October 29, 2018

Facebook is open-sourcing QNNPACK, a high-performance kernel library that is optimized for mobile AI.

The library speeds up many operations, such as depthwise convolutions, that advanced neural network architectures use.

QNNPACK has been integrated into Facebook apps, deployed to billions of devices.

On benchmarks such as quantized MobileNetV2, QNNPACK outperforms state-of-the-art implementations by approximately 2x on a variety of phones.

To bring the latest computer vision models to mobile devices, we’ve developed QNNPACK, a new library of functions optimized for the low-intensity convolutions used in state-of-the-art neural networks.

QNNPACK, which stands for Quantized Neural Network PACKage, is integrated into the Facebook family of apps and has been deployed on more than a billion mobile devices globally. With this new library, we can perform advanced computer vision tasks, such as running Mask R-CNN and DensePose on phones in real time or performing image classification in less than 100ms even on less-powerful mobile devices.

We are open-sourcing QNNPACK to provide comprehensive support for quantized inference as part of the PyTorch 1.0 platform. QNNPACK is immediately usable via Caffe2 model representation, and we are developing utilities to export models from PyTorch’s Python front end to the graph representation. We’re also working on optimizations for these operations on other platforms, beyond mobile.
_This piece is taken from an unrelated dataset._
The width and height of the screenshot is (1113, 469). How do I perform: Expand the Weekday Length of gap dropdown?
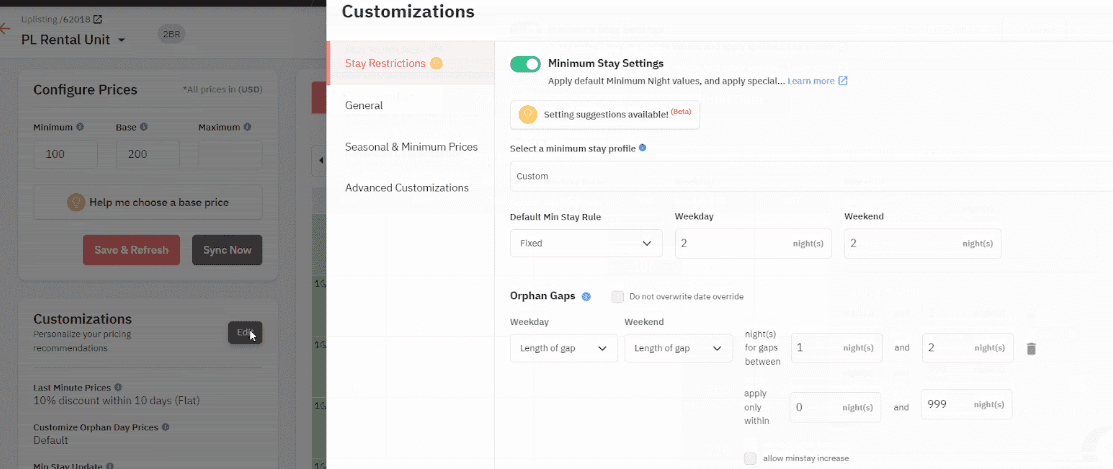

Because mobile phones are 10x-1000x less powerful than data center servers, running state-of-the-art artificial intelligence requires several adaptations to squeeze all available performance from the hardware. QNNPACK delivers this by providing high-performance implementations of convolutional, deconvolutional, and fully connected operations on quantized tensors. Before QNNPACK, there wasn’t a performant open source implementation for several common neural network primitives (grouped convolution, dilated convolution); as a result, promising research models such as ResNeXt, CondenseNet, and ShuffleNet were underused.

When Facebook started deploying neural networks to phones two years ago, most architectures for computer vision were built upon convolutional operations with large kernels. Such operations are notorious for high computational intensity: Direct implementation involves many multiply-add operations per every loaded element. Caffe2Go uses a kernel library called NNPACK — which implements asymptotically fast convolution algorithms, based on either Winograd transform or Fast Fourier transform — to allow convolutional computations using several times fewer multiply-adds than in a direct implementation. For example, 3×3 convolution can be only 2x slower than 1×1 convolution, compared with 9x slower with a direct algorithm.

The field of computer vision moves fast, however, and new neural network architectures use several types of convolutions that don’t benefit from fast convolution algorithms: 1×1 convolutions, grouped convolutions, strided convolutions, dilated convolutions, and depthwise convolutions. These types of convolutions also have relatively low arithmetic intensity, and thus benefit from reduced memory bandwidth through the use of low-precision computations.

Neural networks for computer vision spend most of their inference time in convolutional and fully connected operators. These operators are closely related to matrix-matrix multiplication: Fully connected operators and 1×1 convolutions directly map to matrix-matrix multiplication, and convolutions with larger kernels can be decomposed into a combination of a memory layout transformation called im2col and a matrix-matrix multiplication. So the problem of efficient inference in convolutional neural networks is largely a problem of efficient implementation of matrix-matrix multiplication — also called GEMM in linear algebra libraries.

Software engineers who do not work directly on scientific computing or deep learning software may not be familiar with how libraries implement matrix-matrix multiplication, so we want to provide a high-level overview before diving into the specifics of QNNPACK.

In the example below, A is input, B is weights, and C is output. B never changes between inference runs and thus can be transformed at no runtime cost into any convenient memory layout.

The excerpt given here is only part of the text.